Vali’ye şimdi tuhaf bir ihanet acısı veren şey, onu hapisten çıkarttıktan sonra her karşılaşmalarında Manolis’e gösterdiği özel yakınlığın boşuna olduğunu görmekti! Bir kere Splendid Oteli’nde karşılaştıklarında, Paşa Manolis’e at arabacılarıyla hamallar arasındaki kavgayı gazetesinde çok iyi yazdığını söylemiş, bilgi kaynaklarından dolayı onu tebrik etmiş ve Valiliğin Türkçe gazetesi olan Havadis-i Minger’de makalesini yayınlamak ve iki makale için de Vilayet bütçesinden peşin para ödemeyi teklif etmişti. Bir başka seferinde, Degüstasyon lokantasında karşılaştıklarında Paşa ona herkesin önünde iyi davranmış, Manolis’i masasına oturtmuş, ona soğanlı kefal çorbası ısmarlamış ve gazetesinin Levant’ın en takdire şayan gazetesi olduğunu herkesin duyabileceği bir şekilde söylemişti.

Bütün bu yakınlıktan sonra Vali Paşa Manolis’in tekkeye alınmayan tulumbacıları haber yapmayacağından, küçük ricasının kabul edileceğinden emindi. Bu da Paşa’ya demek ki arada başka bir güç olduğunu, bu gücün de Manolis’e bu haberleri ve tabii eski yazılarını da kaleme aldırttığını düşündürttü. Kimdi o güç? Paşa, gözüpek ve provakatör gazeteciyi zindana attırmaya, soğuk ve nemli hücrede onun burnunu bir kere daha sürtmeye ve ona baskı yaparak hacı gemileri haberlerini kimin yazdırttığını öğrenmeye karar verdi. Manolis’i arayan sivil polisler nüshalarını topladıkları gazetenin yazıhanesinde ve Kora mahallesindeki kendi evinde değil ama saklandığı amcasının evinin bahçesinde kitap okurken (Hobbes: Leviathan) buldular onu ve derhal zindana götürdüler. Sonunda kalbi yumuşayan Paşa gazetecinin hapishanenin daha rahat ve salgından uzak ve güvenli batı kısmına konmasını istedi.
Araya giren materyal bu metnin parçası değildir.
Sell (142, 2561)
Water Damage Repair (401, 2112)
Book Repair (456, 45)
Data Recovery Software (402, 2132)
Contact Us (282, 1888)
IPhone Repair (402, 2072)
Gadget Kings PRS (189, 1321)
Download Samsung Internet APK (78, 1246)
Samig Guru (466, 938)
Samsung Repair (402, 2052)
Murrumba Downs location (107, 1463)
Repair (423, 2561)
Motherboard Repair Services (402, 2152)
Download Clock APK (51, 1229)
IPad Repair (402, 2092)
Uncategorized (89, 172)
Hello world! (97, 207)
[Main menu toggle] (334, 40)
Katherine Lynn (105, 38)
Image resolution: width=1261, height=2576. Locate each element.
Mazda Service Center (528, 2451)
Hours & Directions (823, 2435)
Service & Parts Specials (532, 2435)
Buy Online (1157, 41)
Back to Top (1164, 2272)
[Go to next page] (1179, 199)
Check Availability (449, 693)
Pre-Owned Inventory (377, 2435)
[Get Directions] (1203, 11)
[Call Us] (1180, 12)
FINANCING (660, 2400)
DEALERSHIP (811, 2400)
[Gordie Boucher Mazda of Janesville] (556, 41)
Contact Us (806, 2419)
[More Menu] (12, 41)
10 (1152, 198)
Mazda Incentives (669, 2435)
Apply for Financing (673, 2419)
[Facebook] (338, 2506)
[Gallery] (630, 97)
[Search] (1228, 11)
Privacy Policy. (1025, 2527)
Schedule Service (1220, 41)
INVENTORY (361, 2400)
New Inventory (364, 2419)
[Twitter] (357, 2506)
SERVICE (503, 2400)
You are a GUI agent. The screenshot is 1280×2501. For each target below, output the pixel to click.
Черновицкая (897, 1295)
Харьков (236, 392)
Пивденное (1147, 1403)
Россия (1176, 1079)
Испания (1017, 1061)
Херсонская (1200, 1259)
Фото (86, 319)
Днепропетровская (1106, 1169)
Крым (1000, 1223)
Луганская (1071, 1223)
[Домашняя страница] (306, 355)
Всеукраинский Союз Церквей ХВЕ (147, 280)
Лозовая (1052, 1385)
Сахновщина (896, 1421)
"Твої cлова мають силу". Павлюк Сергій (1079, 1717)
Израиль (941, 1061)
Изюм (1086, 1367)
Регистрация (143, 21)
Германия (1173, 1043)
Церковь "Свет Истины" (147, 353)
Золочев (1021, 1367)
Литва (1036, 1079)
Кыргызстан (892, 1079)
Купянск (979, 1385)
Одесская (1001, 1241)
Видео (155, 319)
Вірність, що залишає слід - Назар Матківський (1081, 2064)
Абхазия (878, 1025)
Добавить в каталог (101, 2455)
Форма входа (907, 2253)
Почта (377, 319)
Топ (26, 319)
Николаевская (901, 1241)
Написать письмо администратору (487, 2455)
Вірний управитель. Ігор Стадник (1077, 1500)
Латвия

Bu noktada hikâyemizin daha iyi anlaşılması için üç yıl geriye gitmek ve bugün Vali Paşa’yı siyasi olarak zorlayan ve kişisel olarak hâlâ çok huzursuz eden, “Hacı Gemisi İsyanı” olayını anlatmak istiyoruz. Bazı tarihçiler olaydan “İsyancı Hacılar Vakası” diye de söz ederken kabahatli olanın hacılar olduğunu ima ederler, ama doğru değildir bu.